The Net effect

Store Equipment & Design, Jan, 2001 by David Litwak

Internet grocery shopping is switching to a store-fulfillment model, which may change the way we design stores.

The dot.com grocery wars may have left a lot of casualties on the virtual battlefields, but the idea of ordering groceries over the Internet is far from vanquished--it is probably just beginning.

In Phase II of the Internet vs. the supermarkets, the battle lines are shaping up to be much different from Phase I's dot.com-only retailers vs. supermarkets. The stores are going on-line in an attempt to keep their customers satisfied. So-called "clicks and bricks" retailers maybe the eventual winners of the race to get shoppers buying online.

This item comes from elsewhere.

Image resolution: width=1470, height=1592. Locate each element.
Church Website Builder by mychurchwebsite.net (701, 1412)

One model by which many retailers are now trying to get an Internet grocery operation off the ground is to fulfill the orders from their own stores. As you are reading this Roundy's Inc., in Pewaukee, Wis., is beginning to offer online shopping through six of its Pick 'N Save stores in the Milwaukee area. According to the plan, shoppers will place their orders online, then drive to the nearest participating store where the waiting orders will be brought out to their cars. The Internet infrastructure used by Roundy's was developed by Connecticut-based IDS.

"I used to be skeptical of the pickup model but when you get more into click and mortar programs I think that the pickup model makes a lot of sense. You can start with pickup and then branch into delivery," says Kevin Coupe of Ideabeat.

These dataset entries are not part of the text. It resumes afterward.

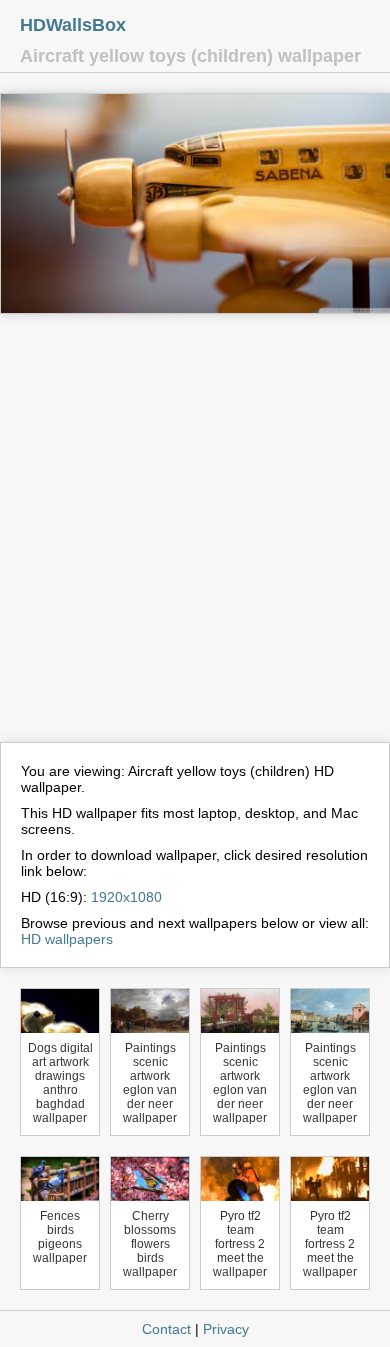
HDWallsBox (73, 25)
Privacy (226, 1329)
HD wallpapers (67, 939)
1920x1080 (126, 897)
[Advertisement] (195, 537)
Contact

Instead of building warehouses or distribution centers to run delivery trucks, some retailers have opted to use their store shelves and staff to fill orders that come to them over the Internet. In the U.K, Tesco is perhaps the grocery industry's most advanced e-retailer. In an average week Tesco.com fills roughly 60,000 Internet-generated orders. Despite the fact that Tesco delivers the orders to customers instead of having shoppers pick them up, Tesco has opted to fulfill the orders directly from local stores. One hundred selected Tesco stores are used to fulfill the Tesco.com orders. This has saved the company the expense of building a series of regional warehouses for the Internet grocery service.

"[Using stores to handle order fulfillment] makes a world of sense," says Richard Tarrant, CEO of MyWebGrocer.com, New York, N.Y., which offers retailers a program for putting their stores onto the Web and structuring their in-store fulfillment. "The on-line-only's have to build a warehouse -- stores already have them. Stores are conveniently located, they already have a customer base, and they already have brand recognition. People have a confidence level with the store they've been shopping at for years.

"You don't have the Internet infrastructure costs or the excessive marketing costs needed to build brand recognition. You do have the inventory and the labor. When we implement our program with a store they will actually receive and fulfill their first order without having spent a nickel."

MyWebGrocer.com provides retailers with the Internet infrastructure to get their store's merchandise online. Aside from the software, the company also gives operators in-store processes for picking, packing, staging and customer pickup or delivery depending on the retailer's desire and ability. They also provide training for the retailer's staff. Instead of up front costs, retailers pay a flat fee per transaction.

"They start out with two or three orders a day and they have down labor that can pick those orders," Tarrant says. "We tell retailers, 'Spend your capital in your stores where the online volume dictates that it is a good investment.' Those expenditures might be in temperature-controlled totes so that the staff can pick the orders earlier and stage them longer, or in hand-held scanners when the volume warrants it. Walt until you have the volume, then spend the money."

Tarrant even advocates that retailers don't add extra staff to pick the orders or provide customer service until they have enough orders to justify the expenditures. MyWebGrocer.com currently has agreements with about 35 retailers ranging from single-store independents to regional chains of 30-40 stores. Currently, around 15 of those retailers are online with their programs.

IMPACT ON STORES

If a store is picking and storing two or three Internet orders a day there will be little strain on its operations. If, however, the store starts picking 30 or 40 orders a day, things will start to become a little tight in the backroom, the cooler and at the front end. Even if you're from the "We should only have such a problem!" school of store planning, a great deal of consideration needs to be given to designing stores to optimize Internet-generated sales.

"The equipment and design angle is critical to the operational fulfillment of these orders," says Nathan Otto, president of Point of Choice, Fairfield, Iowa, which helps retailers develop their on-line capabilities. "A big problem is the transition from the Internet to the store. You have to communicate the order, accept payment either online or in the store in a manner that doesn't take much time and verify the order back to your system so it can e-mail a confirmation back to the shopper. You might see new equipment designed just to do these things. The checkout is the biggest hassle--if you can bypass the checkout you're way ahead."